O Supremo Tribunal Administrativo (STA) confirmou a perda definitiva da pensão de sobrevivência de uma mulher que, depois da morte do marido, passou a viver em união de facto com outro homem. De acordo com o acórdão de 16 de maio de 2024 (Proc. n.º 0368/17.0BEPRT), o tribunal consolidou o entendimento de que a constituição de uma nova relação estável e duradoura constitui motivo legítimo para o cancelamento da pensão de viuvez.
A decisão vem reforçar uma interpretação já firmada em jurisprudência administrativa, segundo a qual o direito à pensão de sobrevivência cessa quando o beneficiário volta a constituir uma união equiparada ao casamento.
O caso analisado pelo Supremo
A mulher em causa recebia uma pensão de sobrevivência após a morte do marido, que era beneficiário do regime público de proteção social. Alguns anos mais tarde, a Caixa Geral de Aposentações (CGA) verificou que vivia em coabitação estável com outro homem e determinou a cessação imediata da pensão, exigindo também a devolução das quantias recebidas depois do início da nova relação.
Segundo o acórdão, o tribunal confirmou que a mulher perdeu a qualidade de pensionista a partir do momento em que constituiu a união de facto, uma vez que esta situação é juridicamente equiparada ao casamento para efeitos de extinção do benefício.
A fundamentação jurídica do STA
De acordo com o STA, a decisão baseia-se no Estatuto das Pensões de Sobrevivência (EPS), cujo artigo 47.º, n.º 1, alínea a), determina que a qualidade de pensionista cessa “por casamento ou união de facto”. A interpretação é reforçada pelo artigo 41.º do mesmo diploma, que regula as causas de extinção do direito à pensão.
No regime geral da Segurança Social, a regra é idêntica e está prevista no Decreto-Lei n.º 322/90, que define as condições de atribuição e manutenção das pensões de sobrevivência. Segundo o acórdão, o objetivo do legislador é evitar a acumulação de prestações associadas a relações familiares distintas, uma vez que a pensão é atribuída apenas a quem se encontre viúvo ou em situação equiparada.

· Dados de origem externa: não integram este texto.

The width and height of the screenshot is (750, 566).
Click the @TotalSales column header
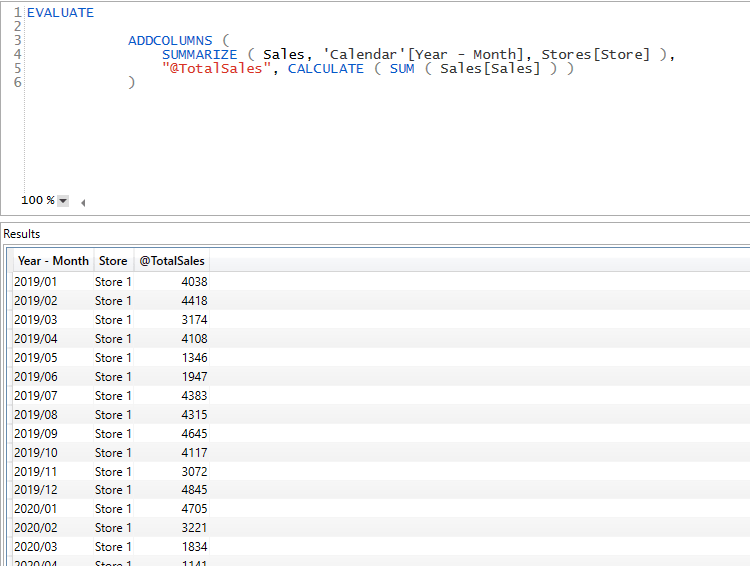(171, 261)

Efeitos práticos da decisão
O Supremo confirmou, assim, a cessação definitiva do direito à pensão a partir do início da união de facto, bem como a obrigação de devolver os valores recebidos após essa data, considerados indevidos.
De acordo com a decisão, a reposição é obrigatória, uma vez que os pagamentos decorreram de uma situação já extinta, e a beneficiária não informou a administração da alteração da sua condição.
Um precedente com impacto
Esta decisão do STA reforça uma linha de jurisprudência que já vinha sendo seguida por outros tribunais superiores, consolidando o princípio de que o direito à pensão de sobrevivência é incompatível com uma nova relação conjugal, formal ou informal.
O acórdão poderá servir de referência para casos futuros, clarificando os limites do direito às pensões de viuvez e a obrigação dos beneficiários de comunicar qualquer alteração da sua situação familiar.
A decisão tem ainda impacto prático relevante para a administração pública e para o regime geral da Segurança Social, ao garantir a uniformidade de critérios e prevenir o recebimento indevido de prestações, reforçando o controlo e a transparência no sistema de pensões.